- **Passage provided**
We also saw some Eisa dancers and a lion dance.

(Greg took this one!)

Here's a photo of Greg and Denise posing with some girls dressed in traditional Okinawan kimonos. (These last two photos are compliments of Denise.)

Later in the week, Kevin went back to work. So I played tour guide for a day and took Greg and Denise to "Ryukyu Mura." This "village" attraction is designed to look like a traditional Okinawan village during the Ryukyu Kingdom. The village has several houses dating back to the era and even has live entertainment.

This is a photo I took of a "shisa" in front of one of the houses in "Ryukyu Mura."

This is a traditional water wheel.

This is all of us after we were entertained with a live "skit." Although I can speak Japanese, I had a hard time understanding them. Okinawa has its own language and it's completely indecipherable to me....

This is a photo of a traditional Okinawan-Ryukyu dance. I'm not sure what it's called.

We also read our fortunes (called "omikuji" in Japanese). Normally, if you receive a bad fortune you are supposed to tie them onto a tree (in this case, a house) so that your fortune doesn't come true. In this case, since all of us received good fortunes, we decided it would be best to tie them so that they WOULD come true.

Here's a photo of a water buffalo. During the Ryukyu kingdom, Okinawans used water buffalo to grind raw sugar cane plants into sugar. Brown sugar is still a very popular product here in Okinawa.

Here are some photos from our trip to Naha's Shurijo castle.

I think Greg and Denise really enjoyed their visit to Okinawa. They are now on their way to Tokyo and Kyoto (on the mainland) for a few days before they fly back to the States. I hope they are having a good time. :)


Friday, January 4, 2008

Part III of Dubai/Abu Dhabi

Here is the last and final chapter of our trip to Dubai/Abu Dhabi. I know there are 3 parts--but hey--we took a lot of pictures!!!

We had a great time in Dubai and Abu Dhabi, but our trip was far from complete. With just a few days left before we needed to head home to Okinawa, my parents came up with an idea to take Kevin and I to a really "exotic" location--the country of Oman.

Kev and I had never been there before and didn't realize that it wasn't too far from the UAE.

We got up bright and early at 5am and drove about 4 hours when we reached the UAE and Omani border. We showed our passports, paid our fees for our visas, and then drove further until we reached the Musandam penisula. Our aim was to reach the fishing village of "Khasab."

"Khasab" is a sleepy fishing village with beautiful views. Tourists from Oman and the UAE flock here to enjoy the Arabian sea and the mountainous cliff-like fjords that end right at the water's edge.

Once we reached "Khasab," we decided to take a boat trip on a "dhow"--a traditional Arab sailing vessel with one or more sails. I don't usually do too well on boats, but decided the view would be worth it.

The "dhow" had an open deck with carpet and cushions for us to sit on.

That's Mom, Dad, and me on the deck of our "dhow." It was a bit chilly, so that's why we are all bundled up. :)

- **Given data**
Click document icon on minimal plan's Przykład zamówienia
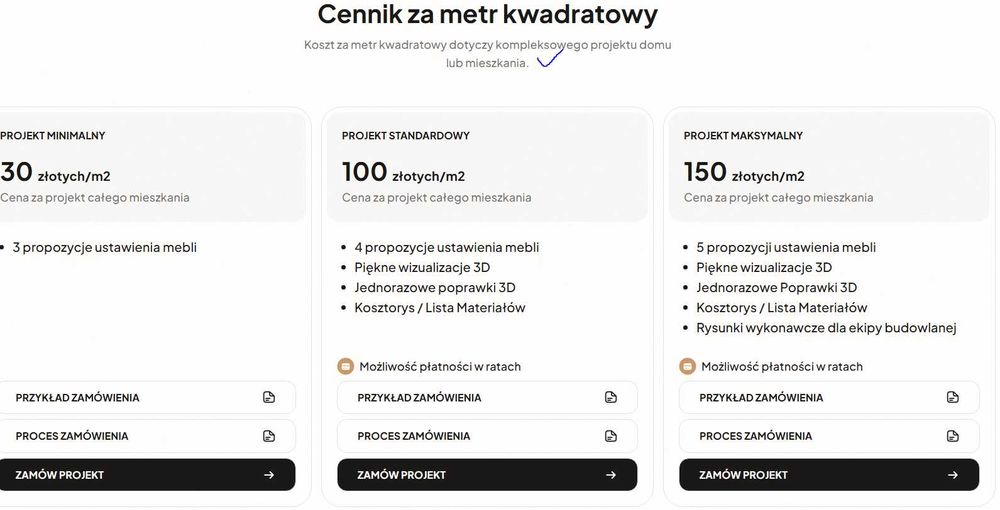Image resolution: width=1000 pixels, height=510 pixels. click(269, 398)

- **The problem**
Quote the travel blog passage word for word, starting with "(Greg took this" and going on through "compliments of Denise.)". The material comes from a separate source.

- **Exercise solution**
(Greg took this one!)

Here's a photo of Greg and Denise posing with some girls dressed in traditional Okinawan kimonos. (These last two photos are compliments of Denise.)